Java Swing app looks tiny on high-DPI screen when it should be scaled to normal size


How can I make my Java Swing app GUI scale properly to users on high-DPI screens?

See the screenshot below. At the top you can see how tiny the app looks compared to Ubuntu's file explorer icons and gedit. In the bottom left you can see roughly what size the app should look like (and does look on regular DPI monitors). So I'm looking for a way to scale the GUI of the app properly when a high DPI monitor is in use. For example, gedit looks the same on both regular DPI and high DPI monitors. I want my app to behave like this.

enter image description here

Here is source code for the app: https://github.com/baobabKoodaa/baopass

This is an extremely common problem affecting many apps. Roughly half of the apps I run on Ubuntu are scaled properly without any actions from the user, the other half are not scaled and look really tiny. Note that I'm mainly looking for a solution that doesn't require actions from the user (although any help is appreciated at this point - I haven't found any ways to scale it at all).

According to this scaling should already work out of the box. It doesn't. I'm not sure if this is a bug or if there is some additional step I'm supposed to do besides running the app on Java 9?


Solution

  • You have to tell the drawing libraries to scale the app up.

    GDK_SCALE=2 ./application

    Will have the appropriate information set in the environment and the widgets will render scaled up such that each pixel effectively takes four pixels of footprint.

    Note that the splash screen (if you use Java's splash screen support) isn't presented after the entire Swing libraries are loaded, so it won't scale regardless of the settings you attempt.
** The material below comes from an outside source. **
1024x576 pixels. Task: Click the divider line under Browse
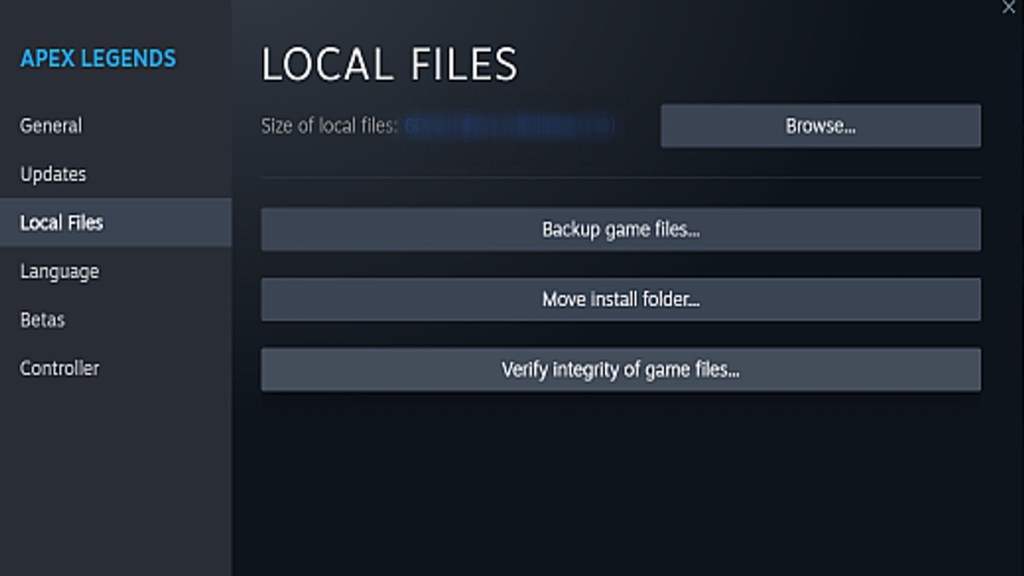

    In some platforms, like the Linux distribution of Fedora, partial scaling is also possible, such that you can set GDK_SCALE=1.5. Just keep in mind that it's not universally available, and it is not settable to any scaling ratio you might want.

    Finally, the older JVMs ignore this setting completely, so if you aren't launching with Java 9 or higher, odds are it won't work. And, of course, the way that things are tweaked for older JVMs and different operating systems tend to vary (if they work at all).